Data →
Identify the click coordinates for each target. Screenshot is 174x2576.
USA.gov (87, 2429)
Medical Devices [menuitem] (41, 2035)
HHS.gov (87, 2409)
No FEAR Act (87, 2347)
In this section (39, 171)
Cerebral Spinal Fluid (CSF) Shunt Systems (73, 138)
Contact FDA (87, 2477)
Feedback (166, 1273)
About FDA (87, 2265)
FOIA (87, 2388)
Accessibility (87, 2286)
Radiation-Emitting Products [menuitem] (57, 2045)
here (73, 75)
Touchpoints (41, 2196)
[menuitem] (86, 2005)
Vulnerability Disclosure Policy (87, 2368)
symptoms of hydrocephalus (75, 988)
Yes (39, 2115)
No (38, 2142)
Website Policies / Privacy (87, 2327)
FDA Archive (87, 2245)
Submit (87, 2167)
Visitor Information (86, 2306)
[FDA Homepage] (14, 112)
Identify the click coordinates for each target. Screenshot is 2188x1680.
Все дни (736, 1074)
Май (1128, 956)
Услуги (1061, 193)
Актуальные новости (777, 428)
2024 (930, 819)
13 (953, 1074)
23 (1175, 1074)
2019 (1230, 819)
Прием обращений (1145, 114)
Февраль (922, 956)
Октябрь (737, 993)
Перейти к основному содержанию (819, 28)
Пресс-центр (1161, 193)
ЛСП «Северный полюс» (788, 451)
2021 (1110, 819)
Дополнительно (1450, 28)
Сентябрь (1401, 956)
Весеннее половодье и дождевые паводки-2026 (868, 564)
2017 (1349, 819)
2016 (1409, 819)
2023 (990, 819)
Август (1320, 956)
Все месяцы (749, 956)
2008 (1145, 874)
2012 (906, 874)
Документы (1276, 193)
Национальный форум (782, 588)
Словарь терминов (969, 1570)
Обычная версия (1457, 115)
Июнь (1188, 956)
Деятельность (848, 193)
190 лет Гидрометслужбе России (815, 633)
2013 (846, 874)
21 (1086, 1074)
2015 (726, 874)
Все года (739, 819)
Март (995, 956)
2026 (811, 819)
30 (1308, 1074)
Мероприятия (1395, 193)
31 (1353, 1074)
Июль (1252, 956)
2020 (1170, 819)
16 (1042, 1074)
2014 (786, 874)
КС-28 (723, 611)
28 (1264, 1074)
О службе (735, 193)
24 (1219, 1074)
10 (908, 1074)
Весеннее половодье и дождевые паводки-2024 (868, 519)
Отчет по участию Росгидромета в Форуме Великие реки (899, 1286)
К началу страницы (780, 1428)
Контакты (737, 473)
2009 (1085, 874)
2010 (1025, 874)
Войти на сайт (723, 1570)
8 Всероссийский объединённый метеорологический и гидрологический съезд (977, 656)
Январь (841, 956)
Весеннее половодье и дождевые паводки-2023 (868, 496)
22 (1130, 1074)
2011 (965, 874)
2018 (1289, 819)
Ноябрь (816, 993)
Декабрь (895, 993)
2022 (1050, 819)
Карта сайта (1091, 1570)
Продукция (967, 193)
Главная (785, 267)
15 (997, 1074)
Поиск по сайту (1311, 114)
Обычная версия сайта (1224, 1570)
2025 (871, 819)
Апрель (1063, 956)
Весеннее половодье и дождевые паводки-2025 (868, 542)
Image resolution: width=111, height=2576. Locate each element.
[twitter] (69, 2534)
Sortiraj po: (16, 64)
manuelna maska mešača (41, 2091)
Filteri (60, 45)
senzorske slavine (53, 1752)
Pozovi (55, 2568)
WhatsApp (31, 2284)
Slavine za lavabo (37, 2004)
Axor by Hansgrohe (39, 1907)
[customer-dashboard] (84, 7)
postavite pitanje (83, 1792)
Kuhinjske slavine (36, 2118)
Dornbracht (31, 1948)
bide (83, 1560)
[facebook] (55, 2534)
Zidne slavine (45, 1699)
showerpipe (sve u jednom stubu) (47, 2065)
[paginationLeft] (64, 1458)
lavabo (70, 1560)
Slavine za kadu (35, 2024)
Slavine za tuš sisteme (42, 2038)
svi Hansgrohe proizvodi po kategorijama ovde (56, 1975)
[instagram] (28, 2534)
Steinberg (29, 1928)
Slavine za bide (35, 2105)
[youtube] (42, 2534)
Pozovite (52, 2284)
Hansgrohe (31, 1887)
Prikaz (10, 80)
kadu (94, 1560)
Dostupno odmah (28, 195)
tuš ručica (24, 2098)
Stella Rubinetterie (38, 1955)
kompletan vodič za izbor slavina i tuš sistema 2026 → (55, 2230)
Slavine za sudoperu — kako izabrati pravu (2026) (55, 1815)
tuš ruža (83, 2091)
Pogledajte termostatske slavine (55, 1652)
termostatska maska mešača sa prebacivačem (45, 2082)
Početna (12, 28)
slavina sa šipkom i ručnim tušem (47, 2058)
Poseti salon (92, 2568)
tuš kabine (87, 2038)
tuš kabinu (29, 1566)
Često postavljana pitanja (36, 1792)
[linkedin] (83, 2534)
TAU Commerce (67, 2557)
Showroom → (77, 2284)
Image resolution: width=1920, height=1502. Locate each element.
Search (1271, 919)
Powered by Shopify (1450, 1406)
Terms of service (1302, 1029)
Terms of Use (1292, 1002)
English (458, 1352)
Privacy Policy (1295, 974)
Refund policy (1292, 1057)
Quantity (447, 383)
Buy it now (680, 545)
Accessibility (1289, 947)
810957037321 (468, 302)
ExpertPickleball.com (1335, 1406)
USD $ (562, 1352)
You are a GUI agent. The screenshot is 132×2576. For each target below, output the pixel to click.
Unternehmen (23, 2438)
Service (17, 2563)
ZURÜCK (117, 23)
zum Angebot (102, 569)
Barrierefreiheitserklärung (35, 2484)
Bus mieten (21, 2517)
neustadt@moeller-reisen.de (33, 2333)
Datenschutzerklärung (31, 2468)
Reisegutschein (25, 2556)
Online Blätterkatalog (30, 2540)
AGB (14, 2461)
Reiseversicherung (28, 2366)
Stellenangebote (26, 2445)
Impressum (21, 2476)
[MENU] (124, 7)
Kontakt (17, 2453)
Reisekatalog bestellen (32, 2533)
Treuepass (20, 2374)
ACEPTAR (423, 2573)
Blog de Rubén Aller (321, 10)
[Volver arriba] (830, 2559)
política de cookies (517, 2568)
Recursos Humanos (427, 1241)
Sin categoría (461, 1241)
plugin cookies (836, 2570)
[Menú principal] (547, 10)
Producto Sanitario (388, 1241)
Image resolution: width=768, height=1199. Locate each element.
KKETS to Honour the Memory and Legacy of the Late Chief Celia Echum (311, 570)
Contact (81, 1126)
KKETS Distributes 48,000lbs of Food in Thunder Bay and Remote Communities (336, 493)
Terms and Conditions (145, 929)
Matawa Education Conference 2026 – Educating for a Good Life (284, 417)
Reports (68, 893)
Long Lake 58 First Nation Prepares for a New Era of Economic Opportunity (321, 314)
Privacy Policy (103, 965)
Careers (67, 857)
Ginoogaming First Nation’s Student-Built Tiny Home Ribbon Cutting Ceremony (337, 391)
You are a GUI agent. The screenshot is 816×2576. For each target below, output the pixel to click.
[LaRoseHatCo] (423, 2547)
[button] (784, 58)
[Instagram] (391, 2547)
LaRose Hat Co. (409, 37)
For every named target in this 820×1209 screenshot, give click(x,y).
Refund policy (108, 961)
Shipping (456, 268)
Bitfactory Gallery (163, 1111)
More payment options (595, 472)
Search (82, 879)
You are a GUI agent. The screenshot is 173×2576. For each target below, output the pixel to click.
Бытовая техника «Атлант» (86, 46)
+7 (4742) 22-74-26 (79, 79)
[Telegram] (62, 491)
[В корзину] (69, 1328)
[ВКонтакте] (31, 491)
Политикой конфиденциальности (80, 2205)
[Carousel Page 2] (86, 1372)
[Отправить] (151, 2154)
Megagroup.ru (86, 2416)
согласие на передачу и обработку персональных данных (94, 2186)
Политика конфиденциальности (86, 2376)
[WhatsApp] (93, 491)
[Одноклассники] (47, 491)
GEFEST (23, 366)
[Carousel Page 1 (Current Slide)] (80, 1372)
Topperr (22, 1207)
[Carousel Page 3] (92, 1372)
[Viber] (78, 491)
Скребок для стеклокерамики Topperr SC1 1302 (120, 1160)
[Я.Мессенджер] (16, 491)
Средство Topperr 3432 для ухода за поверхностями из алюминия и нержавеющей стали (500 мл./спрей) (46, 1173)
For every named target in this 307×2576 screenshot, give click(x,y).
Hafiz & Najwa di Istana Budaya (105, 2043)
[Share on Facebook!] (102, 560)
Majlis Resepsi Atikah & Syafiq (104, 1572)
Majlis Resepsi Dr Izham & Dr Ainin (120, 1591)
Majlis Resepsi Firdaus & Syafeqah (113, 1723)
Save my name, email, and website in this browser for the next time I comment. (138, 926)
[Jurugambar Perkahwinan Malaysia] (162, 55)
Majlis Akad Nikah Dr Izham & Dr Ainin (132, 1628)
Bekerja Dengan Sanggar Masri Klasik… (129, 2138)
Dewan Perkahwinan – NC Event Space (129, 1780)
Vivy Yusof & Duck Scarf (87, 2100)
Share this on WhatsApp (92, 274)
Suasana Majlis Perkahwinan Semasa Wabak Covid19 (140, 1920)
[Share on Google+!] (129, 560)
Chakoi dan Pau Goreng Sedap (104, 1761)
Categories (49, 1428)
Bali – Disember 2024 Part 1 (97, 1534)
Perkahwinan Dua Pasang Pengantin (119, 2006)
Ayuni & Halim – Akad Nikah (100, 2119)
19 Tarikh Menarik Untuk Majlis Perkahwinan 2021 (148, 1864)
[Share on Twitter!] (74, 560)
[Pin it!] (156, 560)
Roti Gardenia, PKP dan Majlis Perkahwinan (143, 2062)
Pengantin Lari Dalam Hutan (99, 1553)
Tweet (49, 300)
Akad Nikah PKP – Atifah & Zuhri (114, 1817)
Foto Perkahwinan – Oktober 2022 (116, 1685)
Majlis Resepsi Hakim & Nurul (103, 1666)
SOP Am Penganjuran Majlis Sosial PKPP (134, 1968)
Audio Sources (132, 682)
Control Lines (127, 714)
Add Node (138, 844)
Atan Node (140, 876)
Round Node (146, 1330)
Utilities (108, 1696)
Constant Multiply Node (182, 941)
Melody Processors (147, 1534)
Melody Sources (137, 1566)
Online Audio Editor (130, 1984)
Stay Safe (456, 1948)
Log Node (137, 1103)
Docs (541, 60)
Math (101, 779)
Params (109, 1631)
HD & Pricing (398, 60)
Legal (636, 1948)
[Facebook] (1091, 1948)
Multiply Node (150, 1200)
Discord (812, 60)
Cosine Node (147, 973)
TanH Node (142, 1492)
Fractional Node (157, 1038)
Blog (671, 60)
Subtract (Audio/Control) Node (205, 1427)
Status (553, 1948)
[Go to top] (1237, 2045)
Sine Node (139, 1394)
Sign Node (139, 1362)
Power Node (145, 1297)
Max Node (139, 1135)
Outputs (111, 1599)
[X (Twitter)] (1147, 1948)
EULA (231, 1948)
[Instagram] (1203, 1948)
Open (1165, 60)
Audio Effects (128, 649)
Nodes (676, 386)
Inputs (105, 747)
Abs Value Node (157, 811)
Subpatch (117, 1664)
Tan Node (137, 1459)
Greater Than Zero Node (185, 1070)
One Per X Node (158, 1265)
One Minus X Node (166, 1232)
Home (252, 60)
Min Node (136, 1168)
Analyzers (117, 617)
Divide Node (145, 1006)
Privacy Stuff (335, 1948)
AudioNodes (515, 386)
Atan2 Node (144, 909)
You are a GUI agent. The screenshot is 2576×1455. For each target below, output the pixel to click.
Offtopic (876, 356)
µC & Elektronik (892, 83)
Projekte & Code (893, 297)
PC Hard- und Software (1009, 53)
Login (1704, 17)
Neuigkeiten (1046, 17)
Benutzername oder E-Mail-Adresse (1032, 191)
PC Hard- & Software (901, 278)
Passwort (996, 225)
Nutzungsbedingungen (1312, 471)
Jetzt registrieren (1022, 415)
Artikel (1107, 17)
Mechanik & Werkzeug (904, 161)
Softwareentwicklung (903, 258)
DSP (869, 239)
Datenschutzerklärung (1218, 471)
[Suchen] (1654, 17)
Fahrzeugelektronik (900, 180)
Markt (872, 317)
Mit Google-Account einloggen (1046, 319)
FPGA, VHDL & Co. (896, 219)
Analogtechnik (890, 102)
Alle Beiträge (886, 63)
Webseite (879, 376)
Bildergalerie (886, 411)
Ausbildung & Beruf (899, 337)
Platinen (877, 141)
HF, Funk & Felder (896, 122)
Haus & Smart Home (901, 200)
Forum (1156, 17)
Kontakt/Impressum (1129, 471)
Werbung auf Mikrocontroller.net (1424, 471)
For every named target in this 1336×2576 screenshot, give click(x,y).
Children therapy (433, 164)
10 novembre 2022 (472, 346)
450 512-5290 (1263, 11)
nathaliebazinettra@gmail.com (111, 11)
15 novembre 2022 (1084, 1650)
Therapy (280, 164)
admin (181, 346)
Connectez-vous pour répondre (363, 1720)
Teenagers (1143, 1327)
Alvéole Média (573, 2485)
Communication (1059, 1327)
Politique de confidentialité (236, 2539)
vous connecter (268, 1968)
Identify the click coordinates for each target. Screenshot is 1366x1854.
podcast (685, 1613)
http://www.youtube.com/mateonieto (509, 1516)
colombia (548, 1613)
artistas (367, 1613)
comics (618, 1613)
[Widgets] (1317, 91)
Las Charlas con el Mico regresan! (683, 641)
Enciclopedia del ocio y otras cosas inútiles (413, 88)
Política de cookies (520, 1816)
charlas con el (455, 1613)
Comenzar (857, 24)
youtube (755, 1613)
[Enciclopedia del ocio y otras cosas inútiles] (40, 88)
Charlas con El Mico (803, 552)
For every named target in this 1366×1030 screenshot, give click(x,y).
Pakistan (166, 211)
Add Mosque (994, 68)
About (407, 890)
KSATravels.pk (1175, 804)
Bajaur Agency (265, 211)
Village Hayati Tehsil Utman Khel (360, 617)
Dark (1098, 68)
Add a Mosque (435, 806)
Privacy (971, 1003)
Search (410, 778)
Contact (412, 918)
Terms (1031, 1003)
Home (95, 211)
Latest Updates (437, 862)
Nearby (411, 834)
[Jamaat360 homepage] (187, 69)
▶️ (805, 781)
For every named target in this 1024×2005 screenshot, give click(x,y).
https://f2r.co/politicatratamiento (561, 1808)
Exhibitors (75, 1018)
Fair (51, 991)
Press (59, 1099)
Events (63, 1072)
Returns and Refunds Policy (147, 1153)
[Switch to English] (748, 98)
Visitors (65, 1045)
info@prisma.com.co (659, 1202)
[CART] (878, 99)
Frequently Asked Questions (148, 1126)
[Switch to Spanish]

Work task →
The reply should hold only the lines of the listing above starting at the line containing "[X (Twitter)] (1147, 1948)" and ending at the line containing "One Minus X Node (166, 1232)", exactly as written.

Exercise output →
[X (Twitter)] (1147, 1948)
EULA (231, 1948)
[Instagram] (1203, 1948)
Open (1165, 60)
Audio Effects (128, 649)
Nodes (676, 386)
Inputs (105, 747)
Abs Value Node (157, 811)
Subpatch (117, 1664)
Tan Node (137, 1459)
Greater Than Zero Node (185, 1070)
One Per X Node (158, 1265)
One Minus X Node (166, 1232)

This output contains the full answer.